The only saving grace, perhaps, would be the performances, at least in the version online. For reasons still unclear, a dub was made with Mexican voice actors following the original Colombian one; though the original track is now lost to time, it’s known that both shared the same narrator, Luis Carlos Zabala. Either way, you don’t have to be knowledgeable in Spanish to notice how dissonant the acting can be, due to how solid it is in contrast to the horrid imagery. It only adds more questions as to what the circumstances were behind the anime’s creation and eventual fall into obscurity.
A Revolution of Failure
Whether in English or Spanish, there’s little in the way of publicly available information surrounding Bolivar el Héroe itself. From what could be gleaned, it not only saw a theatrical release in Colombia (with an initially decent showing at the local box office), and subsequent airings on both national and regional TV channels. The anime had also, according to Wikipedia, been screened at a number of film festivals across Latin America, with the last recorded case being in Guadalajara, Mexico, in 2007. Meanwhile, according to a televised interview with Rincón from 2003 (which coincidentally contains the only known footage of the original dub and actual production), it took four years to make, and was comprised of 130,000 frames done through computers and técnica Japonesa (“Japanese technique”). There were even plans for a sequel.

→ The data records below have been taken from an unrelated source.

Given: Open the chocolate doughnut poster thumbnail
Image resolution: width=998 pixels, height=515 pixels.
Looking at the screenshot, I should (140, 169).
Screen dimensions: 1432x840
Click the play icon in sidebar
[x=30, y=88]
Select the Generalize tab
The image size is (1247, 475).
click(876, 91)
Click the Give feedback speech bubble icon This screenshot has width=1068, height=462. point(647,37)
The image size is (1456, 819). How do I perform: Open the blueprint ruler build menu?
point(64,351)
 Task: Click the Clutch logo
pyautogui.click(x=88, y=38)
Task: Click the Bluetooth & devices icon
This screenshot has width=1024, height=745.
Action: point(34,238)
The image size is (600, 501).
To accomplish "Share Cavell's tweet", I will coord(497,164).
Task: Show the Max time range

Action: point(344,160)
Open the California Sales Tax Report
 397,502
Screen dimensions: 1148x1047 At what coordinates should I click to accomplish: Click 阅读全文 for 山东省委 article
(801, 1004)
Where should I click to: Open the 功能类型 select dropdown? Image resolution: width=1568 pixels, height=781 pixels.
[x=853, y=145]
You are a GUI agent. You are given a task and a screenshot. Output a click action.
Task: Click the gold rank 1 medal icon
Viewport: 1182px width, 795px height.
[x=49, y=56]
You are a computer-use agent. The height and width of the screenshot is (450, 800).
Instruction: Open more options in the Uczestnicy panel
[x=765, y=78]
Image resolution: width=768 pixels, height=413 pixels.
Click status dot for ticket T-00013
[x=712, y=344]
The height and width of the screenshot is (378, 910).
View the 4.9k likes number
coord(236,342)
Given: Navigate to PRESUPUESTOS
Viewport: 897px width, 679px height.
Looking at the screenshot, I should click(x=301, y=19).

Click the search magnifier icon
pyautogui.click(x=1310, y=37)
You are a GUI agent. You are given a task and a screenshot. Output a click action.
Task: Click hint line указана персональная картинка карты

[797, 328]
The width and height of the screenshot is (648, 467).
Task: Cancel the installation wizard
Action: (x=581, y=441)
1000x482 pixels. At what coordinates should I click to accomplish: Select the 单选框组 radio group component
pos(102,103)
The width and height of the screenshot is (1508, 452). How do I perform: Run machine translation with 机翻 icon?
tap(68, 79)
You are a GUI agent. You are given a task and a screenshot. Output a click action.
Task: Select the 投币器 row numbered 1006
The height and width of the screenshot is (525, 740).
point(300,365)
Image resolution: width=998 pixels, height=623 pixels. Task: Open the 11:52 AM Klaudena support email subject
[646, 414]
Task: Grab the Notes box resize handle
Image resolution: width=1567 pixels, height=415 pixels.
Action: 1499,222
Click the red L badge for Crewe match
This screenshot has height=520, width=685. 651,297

You could tell, nonetheless, that based on what’s survived, the movie was a mess behind the scenes. Archived forum posts from around 2004 suggest that there was some infighting over who ought to take the credit. While private messages given by one of the producers, Miguel Ángel Vázquez, to YouTube channel Animación Artesanal in 2015 confirmed Rincón’s involvement as the director, it’s also revealed that the production was self-financed without subsidies from the Colombian Ministry of Culture, costing about USD 70,000. Given the end results, it’s highly unlikely that the creators ever recuperated the money. Nor do the meager funds (even compared to an average anime episode) justify the sub-par dumpster fire display.
It speaks volumes that the parodies made tend to be better done, and more faithfully anime, than the source material itself. Circa 2015. (Source: YouTube)
It’s no wonder that this piece of work got so notorious that it became something of a national embarrassment, instead of the love letter to Bolivar and anime it was ostensibly intended to be. That it’s so bad it couldn’t possibly be real even likely contributed to its momentary perception as a myth or urban legend. Since the rediscovery of the Mexican dub in 2015 and subsequent mirroring online, however, it’s found its place among Latin American otaku, as well as others around the world, as fodder for memes and ridicule.
All things considered, there are worse fates out there.